Seafood mislabeling is rampant throughout the industry, accounting for as much as 55% of product sold in some countries with little regulatory framework in place to prevent the practices, an analysis by The Guardian indicated.
Mislabeling ranges from misidentifying the species of fish sold to cheating on weight, either by exaggerating the amount of fish actually packaged or adding ice to increase weight. The mislabeling is exacerbated by the way supply chains work: The catch is transported from fishing boats to transshipment vessels for processing where it’s easy – and profitable – to fiddle with the provenance.
Dane Chauvel, co-founder of Organic Ocean Seafood in Vancouver, Canada, told The Food Institute that though he could not put a dollar figure on the problem, it is significant.
“It has a huge economic impact,” he said. “When you remove the morphological characteristics of the fish, if they don’t have skin or fins or tails, even the professionals can’t tell them apart.” And it’s always cheaper species that are substituted for more expensive varieties.
A GLOBAL ISSUE
The problem is global, The Guardian reported in its analysis of 44 studies conducted in 30 countries among restaurants, fishmongers and supermarkets, mislabeling averaged 36% among the 9,000 products examined.
The greatest discrepancies were found in the U.K. and Canada where the rate was as high as 55%, followed by the U.S. at 38%.
A 2018 European Union study found 70% of purported snapper sold in the U.K. actually was a different species – in fact, it varied among 38 species, some of which were considered endangered.
FACTORS AT PLAY
A study last year by Rashid Sumaila, a fisheries economist at the Institute for the Oceans and Fisheries at the University of British Columbia, indicated 8 million to 14 million tons of fish are caught illegally each year, often by foreign-flagged distant fleets and then processed on transshipment vessels where the mislabeling occurs.
“People can make a lot of money doing this,” Sumaila told The Guardian. He concluded the practice costs the industry $26 billion to $50 billion annually.

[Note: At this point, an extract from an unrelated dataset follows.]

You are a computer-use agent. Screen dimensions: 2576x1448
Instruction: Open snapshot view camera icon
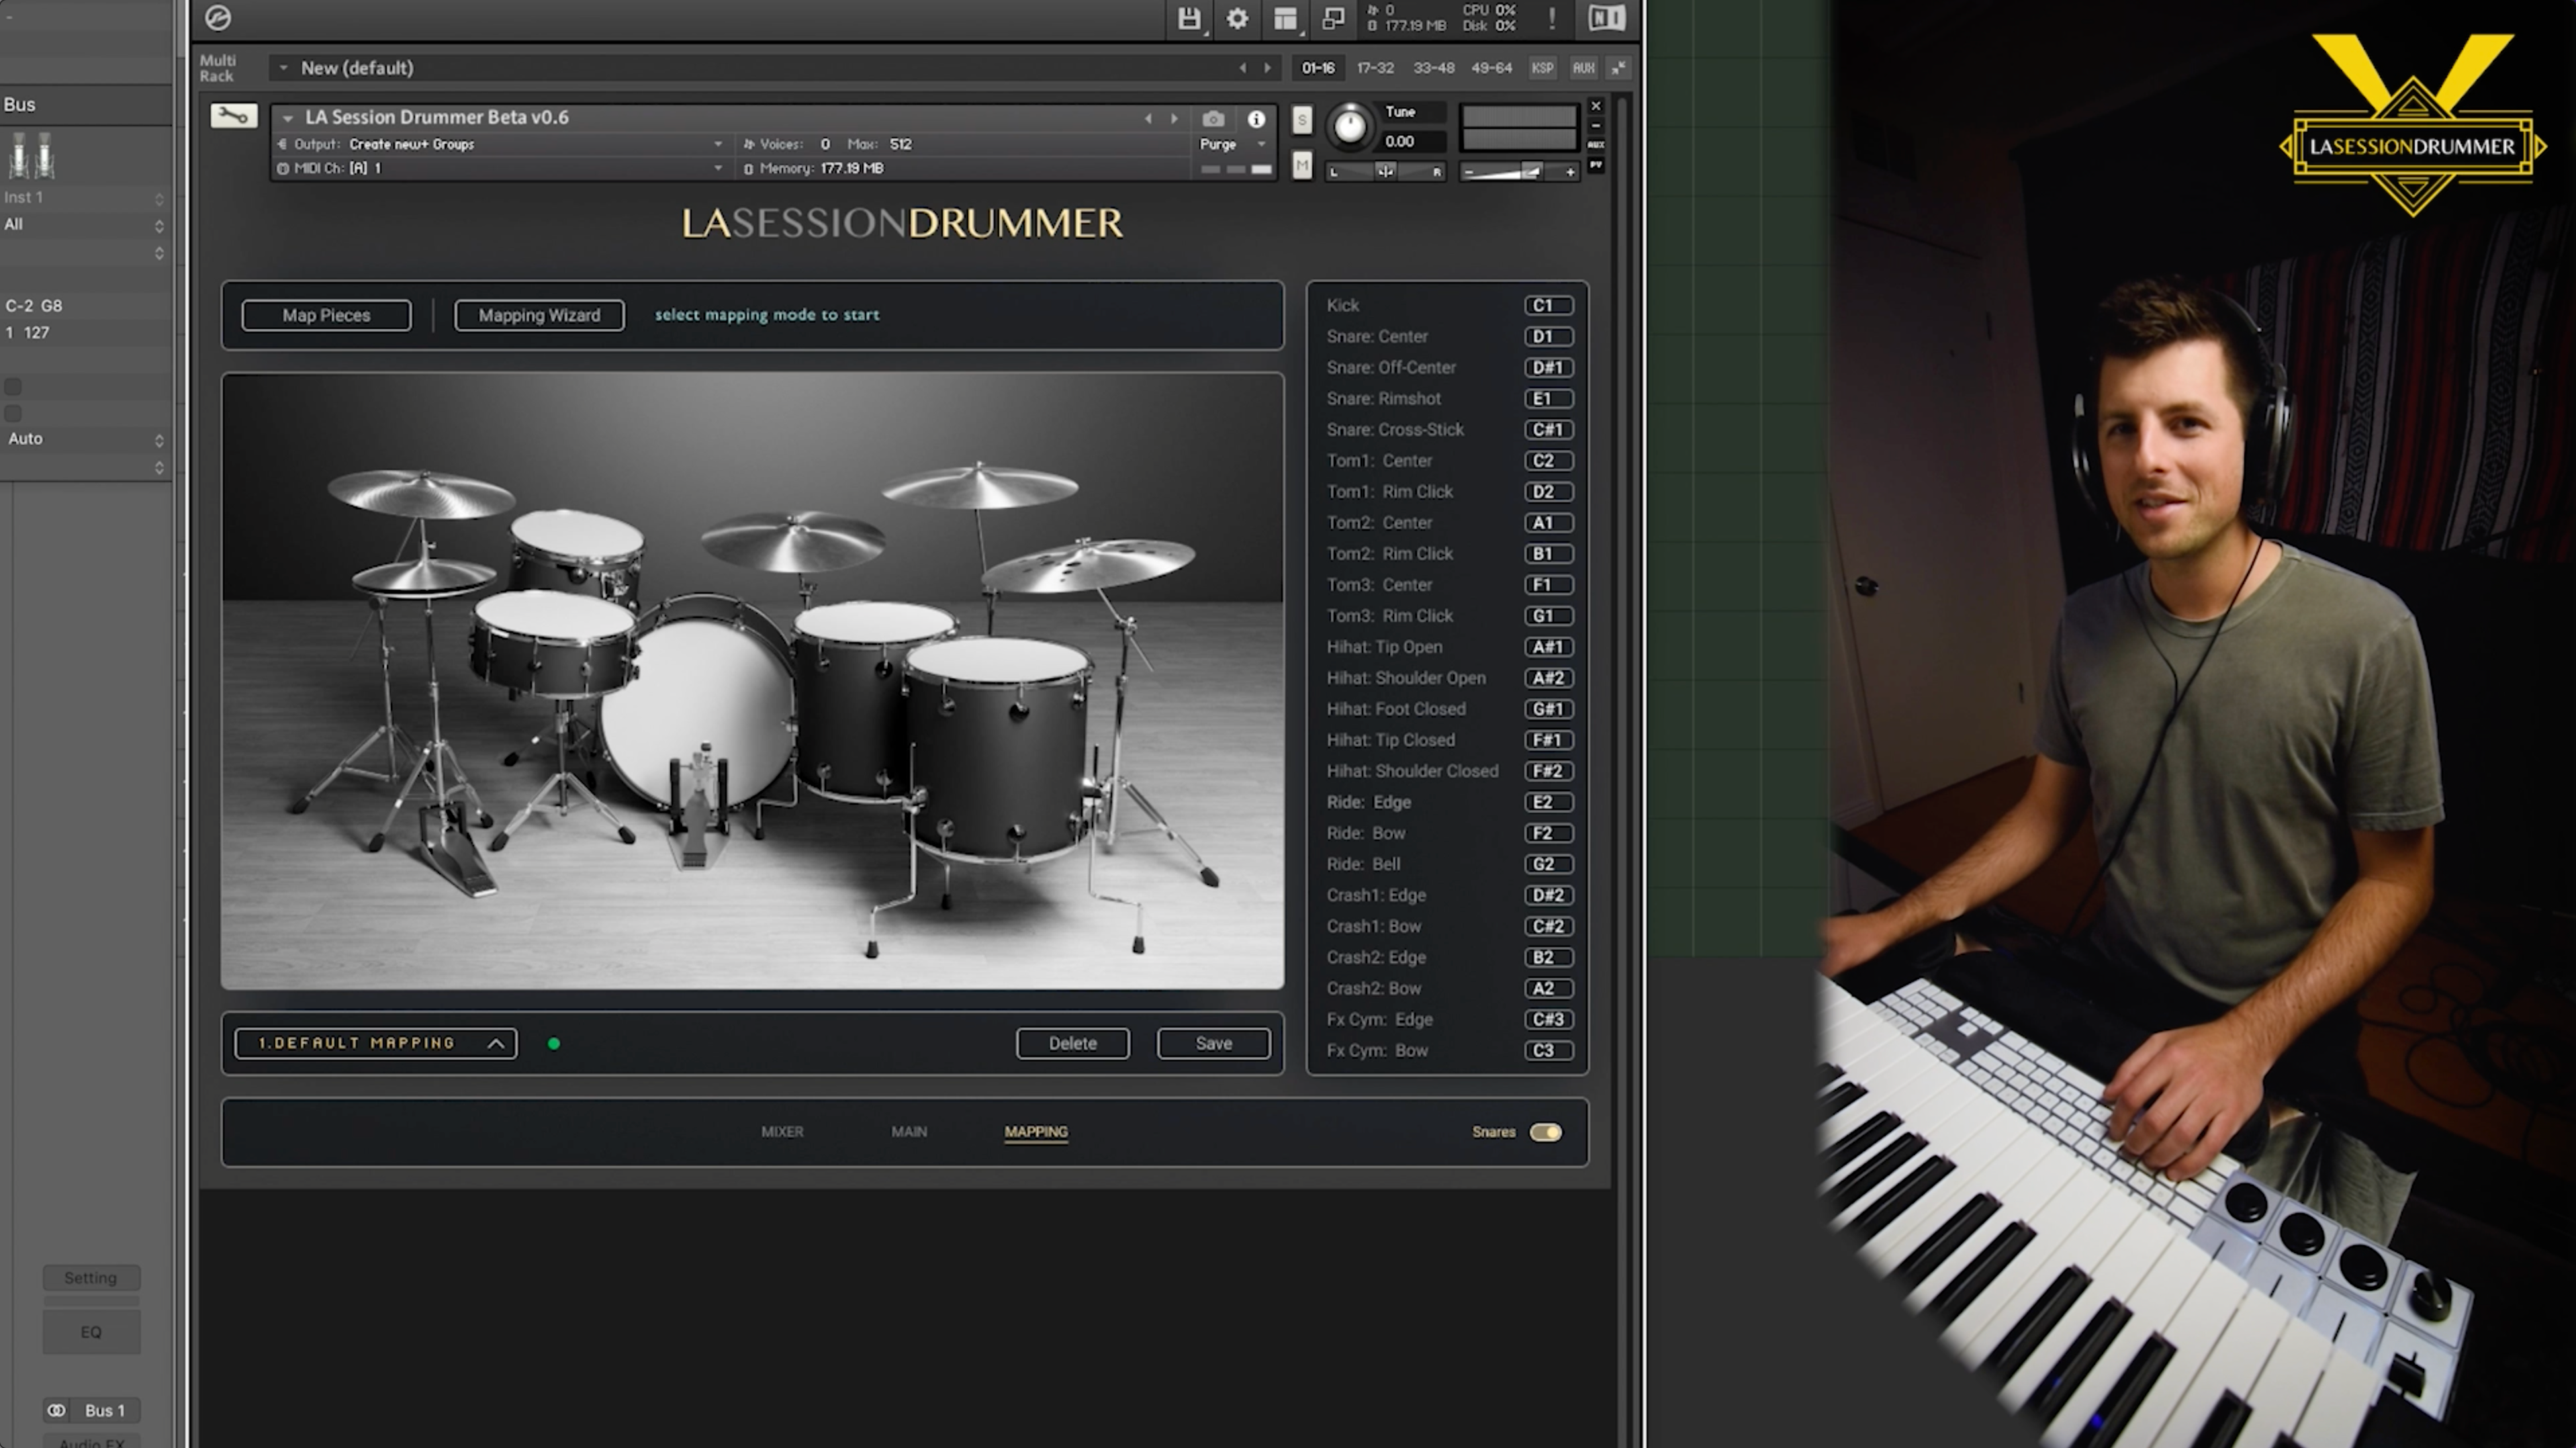point(1212,119)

Chauvel said ultimately government regulation is likely to play a role. In the interim, some companies have turned to blockchain while Oceana has adopted DNA tissue sampling, working with scientists at the University of Guelph, to make sure its products are what they’re supposed to be.
“Every now and again they will find a mislabeled product because one species looks so much like another. In those cases, we own it. You don’t have to DNA sample everything, but you have to do it on an unscheduled basis. DNA identification has high value,” Chauvel said.
REASONS FOR OPTIMISM
On a brighter note, a just released one-year study by the Canadian Food Inspection Agency found 92% of fish samples tested were labeled properly. The samples were taken between April 1, 2019, and March 31, 2020, and involved butterfish, cod, halibut, kingfish, sea bass, snapper (red and other), sole, tuna and yellowtail.
The Canadian government has allocated $24.4 million through 2024 to tackle food fraud to protect consumers from deception and companies from unfair market competition.